Gabriel Garcia Marquez

Best known as the author of the prizewinning One Hundred Years of Solitude, Gabriel Garcia Marquez began life in Aracataca, Colombia, on March 6, 1928. The son of poor parents, Gabriel Eligio Garcia and Luisa Santiaga Marquez Iguaran, Garcia Marquez lived with his grandparents for the first eight years of his life. According to Marquez, this is a common practice in the Caribbean. In his case, though, his grandparents offered to raise him as a reconciliatory gesture towards their daughter after opposing her marriage to Garcia Marquez’s father. As a result, Garcia Marquez grew up in a house with his grandparents, aunts, and uncles and hardly knew his mother. His extended family regaled him with stories: the women told tales of superstition and fantasy, while the men-especially his grandfather-kept him grounded in reality.

In 1947 Garcia Marquez entered the National University of Colombia, in Bogota, to study law. He had to transfer to the University of Cartagena when civil war erupted and closed the university in Bogota. There he began his work as a journalist. He dropped out of college to work as a reporter for the daily paper, El Heraldo, in Barranquilla and began writing short stories. He had published his first short story, “The Third Resignation,” in 1946. The editor of the Bogota newspaper that had published it, El Espectador, hailed Garcia Marquez as the “new genius of Colombian letters.” Garcia Marquez himself, however, was not satisfied with his writing, until a visit back to Aracataca, which was, according to Garcia Marquez, a crucial turning point in his writing. He said in a 1983 Playboy interview with Claudia Dreifus, “That day, I realized that all the short stories I had written to that point were simply intellectual elaborations, nothing to do with my reality.” Garcia Marquez’s writing from that point on reflects the influences of his grandmother’s storytelling as well as the myths, superstitions, and lifestyle of the people in Aracataca. Leaf Storm introduced the fictional setting of Macondo (named for a banana plantation he saw on his trip back to Aracataca) and its inhabitants. Reviewers think the setting resembles William Faulkner’s Yoknapatawpha County.

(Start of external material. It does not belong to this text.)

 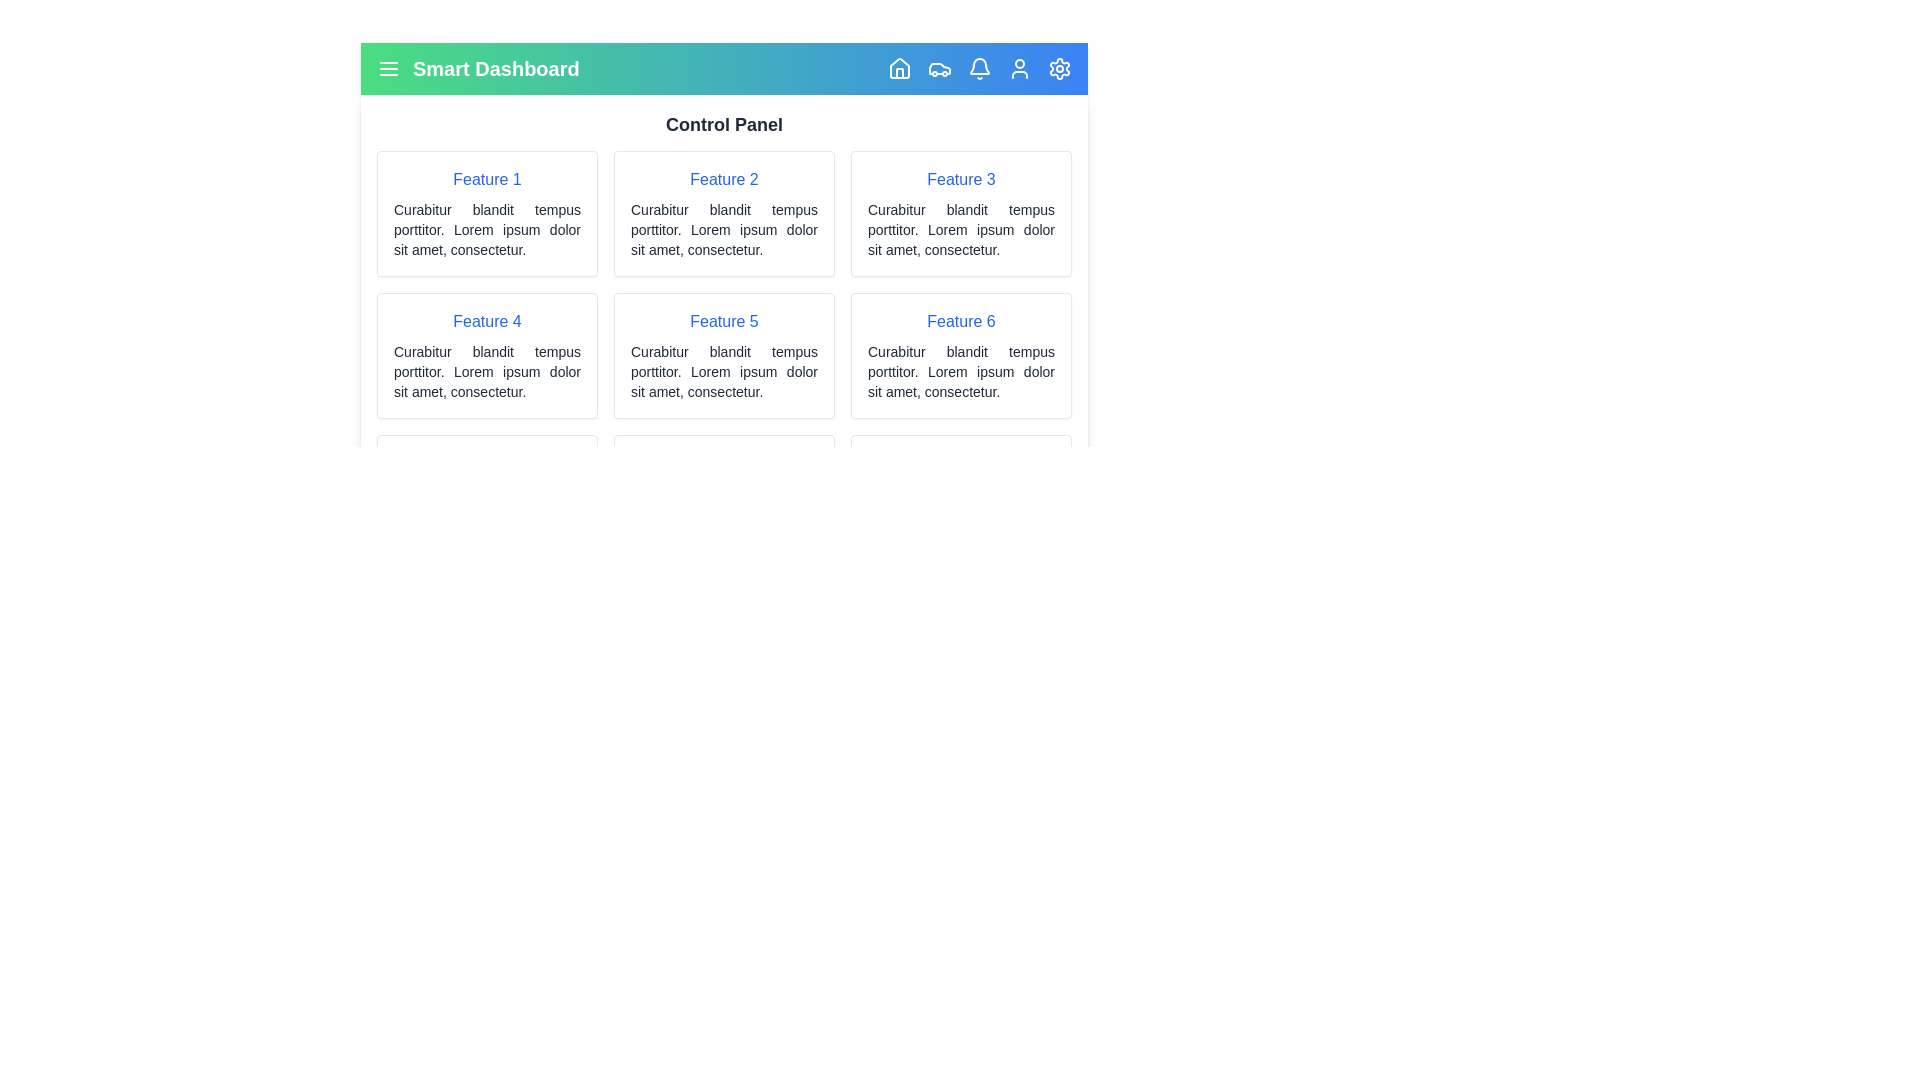 I want to click on the element with the class 'lucide-house' to observe visual feedback, so click(x=899, y=68).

Even though Garcia Marquez started his most celebrated novel, One Hundred Years of Solitude, when he was only twenty, he did not feel that he knew what he really wanted to say in it until about thirteen years later. Garcia Marquez says in the Playboy interview that he was driving to Acapulco when he suddenly had an “illumination” of the tone and everything in the story. Upon his return home, he began writing for six hours a day over the next eighteen months. His wife, Mercedes-whom he married in 1958-cared for their two young sons and supported him.

The resulting book established Garcia Marquez as “one of the greatest living storytellers,” according to Time magazine correspondent R. Z. Sheppard. He has written several critically acclaimed novels and short stories since then. Chronicle of a Death Foretold further developed his reputation as political novelist, and he later wrote both fictionalized and nonfiction accounts of Latin American history. Garcia Marquez’s works have won numerous awards, including the 1982 Nobel Prize for Literature.